It’s All Good (but for the playing of the games)

Cup'pa JoeWhat did the Washington Capitals accomplish with their preseason this September? A good bit, I think. First and foremost, they accomplished the most important task: they avoided serious injury — we’ve no indication that Alexander Semin’s ankle sprain is serious. The second most significant accomplishment, in my opinion, was seeing a healthy number of fresh faces perform at a high level and well integrate with the returning Caps’ core. Tomas Fleischmann, it appears, has won first line right wing duty. He’ll be centered, at least initially, by Viktor Kozlov. So two-thirds of Washington’s top line is new this season. It looks more playoff worthy than either of its previous incarnations the past two seasons.
Speaking of looking playoff worthy, the Caps break camp boasting one of the most intriguing second lines in all of hockey — assuming Alexander Semin’s ankle is merely a day-to-day ailment. Nicklas Backstrom’s poise and production from his very first exhibition game on exceeded I think even management’s rosiest forecast. Look for him to improve month by month as his freshman season progresses, and for him to be lodged on everybody’s short list of Calder candidates come spring. Like the Caps’ top line, the second, centered by Michael Nylander, is 66 percent new this autumn.
Line three will have a new look as well. Boyd Gordon will center it, and Matt Pettinger will flank him on the left. But another Hershey Bear, Dave Steckel, made real loud noise (especially in the faceoff circle) this training camp. He may best draw man in the entire organization, he plays a smart game, and he partners exceedingly well with Gordon. (Caps’ fans can only hope Gordon and Steckel replicate in Washington their two-way work from Hershey’s postseason run to Calder glory in 2006.) Captain Chris Clark appears to be a bit of the utility infielder for the first three lines — he’s likely to see duty on all three this season. At times he should skate on Gordon’s right, at others — perhaps as with this week, when a teammate up top is injured — he’ll skate in the top 6.
That Caps’ fourth line, just 30 hours before opening night rosters must be submitted to the league, may still have five bodies vying for assignment: Donald Brashear, Matt Bradley, Brian Sutherby, Brooks Laich, and Ben Clymer. In recent seasons the Caps’ roster has had the look and feel of too much muck and grit too high up front. This autumn, a lot of it has been pushed downward, and a logjam has emerged. It’s been at least five years since the Caps could credibly claim three lines capable of producing points with any reliability. They’ll be able to in 2007-08.
There’s considerably less turnover and churn on the blueline: only Tom Poti arrives from outside in the top 6. Caps’ management is looking for its blueline corps to mature and blossom organically, and this September, there were encouraging signs of marked improvement from within. Milan Jurcina returned to Washington brimming with bulging biceps; his teammates coined for him the nickname “Juice.” He doled out dozens of bruising hits last season after arriving from Boston, and 2007-08 could see him stake a legitimate claim as an impact, top-2 physical force.
When the Caps sent Mike Green back to Hershey last spring they instructed him to go offensive. He did. That burst of production from the blueline continued this preseason, when for much of it Green led the Caps in scoring. He was on nobody’s radar for power play point duty three weeks ago; now he may be part of the unit’s second pairing.
Last season Brian Pothier, out of necessity, was forced into roles and minutes he wasn’t accustomed and suited to. Look for him to flourish in a more stable — and within an overall more talented — defensive unit. But he is also capable of performing at a high level — anyone who saw him skate for Mike Sullivan and the United States at last spring’s World Championships would agree.
There were no questions about the Caps in net heading into camp. There are none departing it.
There is health. There is the league-wide sense that while the rest of the Southeast stood pat, the Caps upgraded. There is buzz. There is optimism. All is good. Now, it’s time to drop the puck.

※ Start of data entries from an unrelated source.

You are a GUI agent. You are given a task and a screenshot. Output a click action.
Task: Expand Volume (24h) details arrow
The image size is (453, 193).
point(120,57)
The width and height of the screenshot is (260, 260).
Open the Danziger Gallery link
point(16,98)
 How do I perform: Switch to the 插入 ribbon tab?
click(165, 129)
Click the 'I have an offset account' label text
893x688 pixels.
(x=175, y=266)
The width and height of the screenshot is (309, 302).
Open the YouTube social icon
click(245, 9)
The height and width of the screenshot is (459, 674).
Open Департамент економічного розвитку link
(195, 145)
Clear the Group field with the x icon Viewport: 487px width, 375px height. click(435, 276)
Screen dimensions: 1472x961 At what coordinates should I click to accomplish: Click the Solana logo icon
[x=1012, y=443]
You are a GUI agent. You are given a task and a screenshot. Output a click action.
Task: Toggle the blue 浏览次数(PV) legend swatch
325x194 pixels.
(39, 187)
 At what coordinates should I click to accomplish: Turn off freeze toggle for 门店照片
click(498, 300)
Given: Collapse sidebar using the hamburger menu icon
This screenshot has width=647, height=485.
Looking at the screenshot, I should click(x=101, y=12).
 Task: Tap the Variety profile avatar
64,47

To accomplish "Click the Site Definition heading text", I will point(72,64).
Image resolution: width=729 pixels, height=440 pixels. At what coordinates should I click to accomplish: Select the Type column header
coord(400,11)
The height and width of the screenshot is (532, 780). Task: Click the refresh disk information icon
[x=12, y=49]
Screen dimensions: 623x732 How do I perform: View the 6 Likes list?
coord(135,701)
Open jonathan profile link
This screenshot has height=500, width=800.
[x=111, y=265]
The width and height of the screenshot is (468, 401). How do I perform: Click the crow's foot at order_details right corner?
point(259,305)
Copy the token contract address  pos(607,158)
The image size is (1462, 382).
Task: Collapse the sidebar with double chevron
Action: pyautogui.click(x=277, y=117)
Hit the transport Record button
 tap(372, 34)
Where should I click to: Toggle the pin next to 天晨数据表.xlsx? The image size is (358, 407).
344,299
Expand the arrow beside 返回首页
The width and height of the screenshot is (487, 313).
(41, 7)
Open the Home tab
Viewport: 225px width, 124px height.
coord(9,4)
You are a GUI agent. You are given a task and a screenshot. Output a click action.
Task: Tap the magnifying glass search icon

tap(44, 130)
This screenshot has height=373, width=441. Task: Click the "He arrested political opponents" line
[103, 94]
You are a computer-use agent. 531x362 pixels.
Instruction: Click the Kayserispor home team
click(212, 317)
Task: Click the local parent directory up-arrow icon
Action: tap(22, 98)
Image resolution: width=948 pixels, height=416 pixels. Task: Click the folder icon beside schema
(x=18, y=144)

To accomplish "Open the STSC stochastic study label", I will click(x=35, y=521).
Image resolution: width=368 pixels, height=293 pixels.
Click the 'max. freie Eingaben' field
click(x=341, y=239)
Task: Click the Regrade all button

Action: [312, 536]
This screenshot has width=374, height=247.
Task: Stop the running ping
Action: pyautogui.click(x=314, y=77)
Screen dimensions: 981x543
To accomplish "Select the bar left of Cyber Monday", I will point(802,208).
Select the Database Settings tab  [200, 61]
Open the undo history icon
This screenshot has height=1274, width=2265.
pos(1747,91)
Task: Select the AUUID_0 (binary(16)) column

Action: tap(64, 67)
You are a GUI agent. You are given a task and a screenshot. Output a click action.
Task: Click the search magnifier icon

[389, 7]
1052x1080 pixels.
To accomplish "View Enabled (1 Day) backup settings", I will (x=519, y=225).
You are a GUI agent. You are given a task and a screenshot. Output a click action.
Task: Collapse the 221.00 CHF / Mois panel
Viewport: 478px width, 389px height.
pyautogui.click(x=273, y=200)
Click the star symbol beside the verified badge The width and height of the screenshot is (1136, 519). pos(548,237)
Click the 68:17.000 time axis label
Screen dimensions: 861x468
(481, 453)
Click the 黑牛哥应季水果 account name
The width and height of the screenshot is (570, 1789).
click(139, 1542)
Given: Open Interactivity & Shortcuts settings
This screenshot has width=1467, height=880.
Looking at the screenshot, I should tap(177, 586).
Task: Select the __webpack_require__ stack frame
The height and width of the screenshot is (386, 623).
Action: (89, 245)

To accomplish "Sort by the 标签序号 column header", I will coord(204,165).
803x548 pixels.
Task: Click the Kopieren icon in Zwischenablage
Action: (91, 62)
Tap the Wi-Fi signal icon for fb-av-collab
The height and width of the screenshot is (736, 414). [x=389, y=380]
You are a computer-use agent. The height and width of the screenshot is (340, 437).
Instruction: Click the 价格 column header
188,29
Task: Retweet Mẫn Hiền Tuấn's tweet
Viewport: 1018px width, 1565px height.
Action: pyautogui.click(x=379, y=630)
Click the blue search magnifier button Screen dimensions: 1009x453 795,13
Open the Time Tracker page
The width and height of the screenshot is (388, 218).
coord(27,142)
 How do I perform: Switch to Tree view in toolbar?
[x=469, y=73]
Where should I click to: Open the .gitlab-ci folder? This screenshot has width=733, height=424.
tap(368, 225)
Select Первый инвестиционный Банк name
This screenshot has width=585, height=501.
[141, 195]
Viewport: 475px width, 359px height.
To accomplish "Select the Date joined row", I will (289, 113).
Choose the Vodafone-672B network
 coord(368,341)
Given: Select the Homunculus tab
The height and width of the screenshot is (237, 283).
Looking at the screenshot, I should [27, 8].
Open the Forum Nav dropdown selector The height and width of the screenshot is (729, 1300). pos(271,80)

This entry was posted in Boyd Gordon, Brian Sutherby, Brooks Laich, Dave Steckel, Matt Pettinger, Milan Jurcina, Morning cup-a-joe. Bookmark the permalink.

4 Responses to It’s All Good (but for the playing of the games)

  1. maruk says:

    It’s gonna be a looooooong friggin’ week.

  2. SovSport says:

    I think Semin will play on Friday.

  3. Oneal says:

    Kolzig had an .850 save percentage in preseason. There’s questions, but no answers.

  4. S Flower says:

    “Milan Jurcina returned to Washington brimming with bulging biceps; his teammates coined for him the nickname ‘Juice.'”
    What was the runner-up choice for his nickname? “Barry Bonds”?